What needs to be done
Can you copy out the passage on insulin signaling in diabetic rat kidneys in full, word for word?

This study characterized insulin signaling and actions in renal glomeruli and tubules of rat models of diabetes with insulin deficiency and insulin resistance due to obesity. The mechanisms for the selective loss of insulin glomerular actions were further studied in cultured rat glomerular endothelial cells (RGEC).
Results
Physiological characteristics of the experimental groups
Increases in blood glucose by 3.9- ± 0.5-fold, kidney weight by 1.6- ± 0.2-fold and albuminuria by 24±7-fold were observed in diabetic rats compared to control SD rats. After 8 weeks of diabetes, body weight in diabetic SD rats were less than the control SD rat group by 39±15% (P<0.001, Table 2), although all the final weights of the diabetic rats were higher than their weights at the initiation of the study. Body weights of ZF rats were significantly greater than Zucker lean (ZL) rats by 1.6- ± 0.7-fold (P<0.001, Table 2).

Dataset section
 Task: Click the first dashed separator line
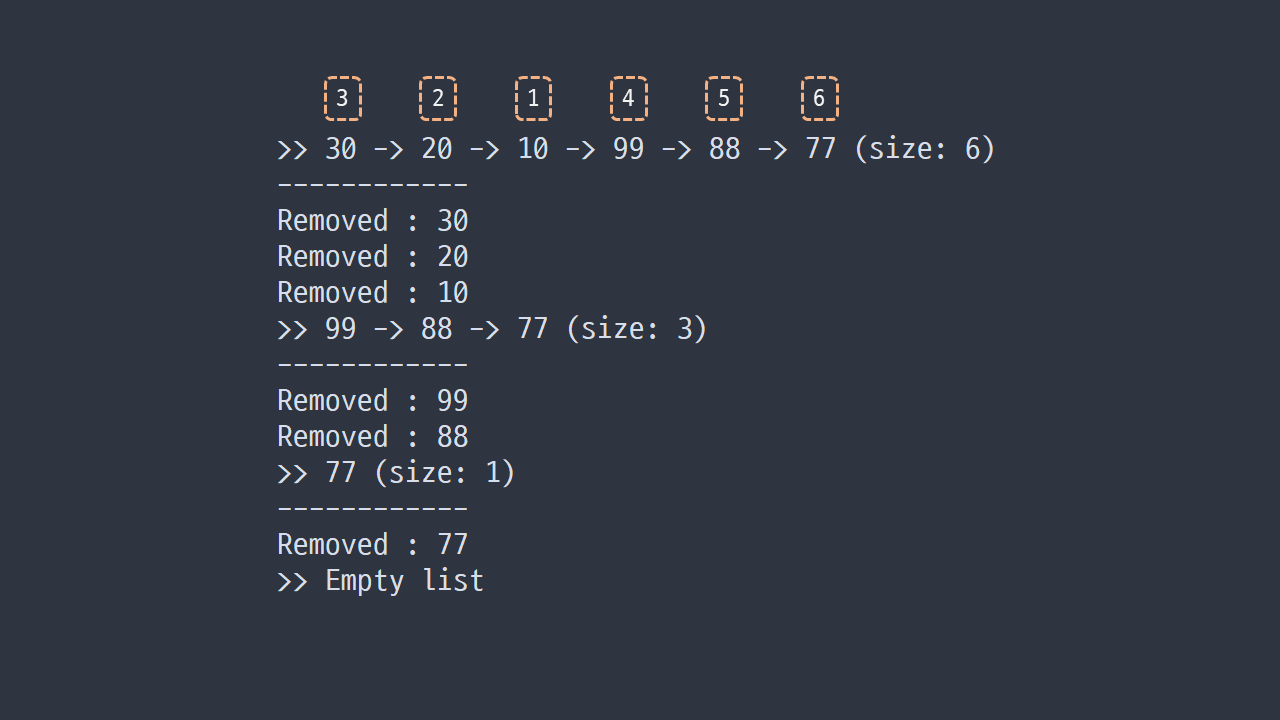[x=373, y=185]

Problem solution
This study characterized insulin signaling and actions in renal glomeruli and tubules of rat models of diabetes with insulin deficiency and insulin resistance due to obesity. The mechanisms for the selective loss of insulin glomerular actions were further studied in cultured rat glomerular endothelial cells (RGEC).
Results
Physiological characteristics of the experimental groups
Increases in blood glucose by 3.9- ± 0.5-fold, kidney weight by 1.6- ± 0.2-fold and albuminuria by 24±7-fold were observed in diabetic rats compared to control SD rats. After 8 weeks of diabetes, body weight in diabetic SD rats were less than the control SD rat group by 39±15% (P<0.001, Table 2), although all the final weights of the diabetic rats were higher than their weights at the initiation of the study. Body weights of ZF rats were significantly greater than Zucker lean (ZL) rats by 1.6- ± 0.7-fold (P<0.001, Table 2).